Acórdão nº 194/14.8TBCBC.G1 de Tribunal da Relação de Guimarães, 11 de Maio de 2017

Magistrado ResponsávelFERNANDO FERNANDES FREITAS
Data da Resolução11 de Maio de 2017
EmissorTribunal da Relação de Guimarães

ACORDAM EM CONFERÊNCIA NO TRIBUNAL DA RELAÇÃO DE GUIMARÃES A) RELATÓRIO I.- MO e mulher ML, com os sinais de identificação nos autos, intentaram a presente acção comum contra J, também identificado nos autos, pedindo a condenação deste: - a reconhecê-los como legítimos proprietários do prédio rústico denominado Cerco da Bouça, sito no lugar de Além do Ribeiro, freguesia de Cavez, inscrito na matriz rústica sob o artigo … e descrito na conservatória com o número 53; - a reconhecer que tal prédio é irrigado, de Junho a Setembro, de 15 em 15 dias, com as águas preocupadas do Rio Vilela e conduzidas pela Levada Velha; - a reconhecer que o prédio deles, Autores, beneficia de uma servidão de aqueduto que onera o prédio do Réu; - a repor a servidão que existia antes das obras por si efectuadas, abstendo-se de praticar actos que perturbem ou limitem o exercício do direito de servidão; - a pagar uma sanção pecuniária compulsória, no montante de € 50 por cada dia de atraso na reposição do aqueduto ou rego como ele existia antes das alterações, nomeadamente, removendo as meias canas e as manilhas subterrâneas.

Fundamentam alegando, em síntese, que adquiriram o prédio por compra que fizeram em 1993, e, por si e pelos antepossuidores, o utilizam há mais de 40 anos, sem a oposição de quem quer que seja; que o referido prédio vem sendo, desde tempos imemoriais, irrigado, de quinze em quinze dias, do S. João ao S. Miguel, com águas preocupadas do Rio Vilela, conduzidas através de um aqueduto construído há mais de 200 anos; que a água, para atingir o prédio dos Autores, percorre o prédio do Réu através de aqueduto, há mais de 150 anos; que o Réu, cerca de dois anos antes da propositura da acção, alterou o aqueduto prejudicando o normal correr da água em direcção do prédio deles, Autores.

Citado, o Réu impugnou os factos invocados pelos Autores, alegando que se limitou a substituir um rego a céu aberto por meia cana, o que evita perdas da água e apenas substituiu um tubo já existente por outro com iguais dimensões e diâmetro.

Deduziu ainda reconvenção, peticionando a canalização subterrânea do rego que atravessa o seu prédio em direcção ao prédio dos Autores, com a consequente extinção do direito dos Autores a transitar pelo seu terreno para limpeza do aqueduto, por desnecessidade.

Os Autores replicaram, impugnando os factos alegados pelos Réus.

Em sede da audiência de julgamento, o Réu desistiu do pedido reconvencional, tendo tal desistência sido homologada por sentença ditada para a acta, a qual não foi objecto de impugnação.

= DADOS APRESENTADOS =
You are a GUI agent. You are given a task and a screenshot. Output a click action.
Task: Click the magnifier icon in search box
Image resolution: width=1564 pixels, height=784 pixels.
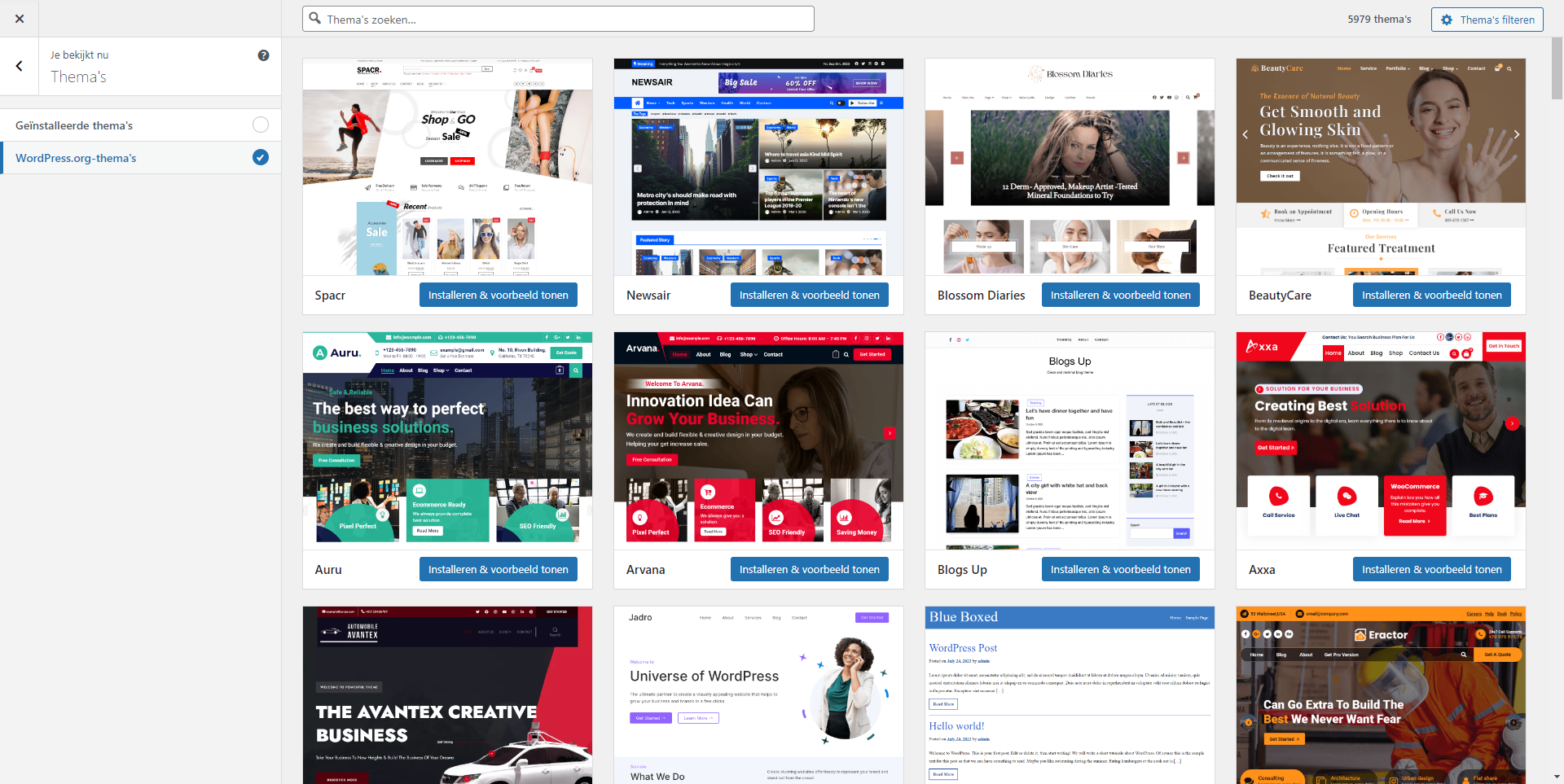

= TRABALHO PEDIDO =
1 - Reescreva em forma de lista, de modo mais breve, o parágrafo do acórdão que começa por "Fundamentam alegando, em síntese". Mantenha os factos principais.
2 - Reproduza o trecho do acórdão que começa em "Citado, o Réu" e termina em "dimensões e diâmetro.". Substitua "rego a céu aberto" por "rego descoberto".

= RESULTADOS DO EXERCÍCIO =
1 -
- Os Autores compraram o prédio em 1993. Por si e pelos antepossuidores, utilizam-no há mais de 40 anos sem oposição de ninguém.
- Desde tempos imemoriais, o prédio é irrigado de quinze em quinze dias, do S. João ao S. Miguel, com águas preocupadas do Rio Vilela.
- A água é conduzida por um aqueduto construído há mais de 200 anos, que atravessa o prédio do Réu há mais de 150 anos.
- Cerca de dois anos antes da propositura da acção, o Réu alterou o aqueduto, prejudicando o normal correr da água em direcção ao prédio dos Autores.

2 -
Citado, o Réu impugnou os factos invocados pelos Autores, alegando que se limitou a substituir um rego descoberto por meia cana, o que evita perdas da água e apenas substituiu um tubo já existente por outro com iguais dimensões e diâmetro.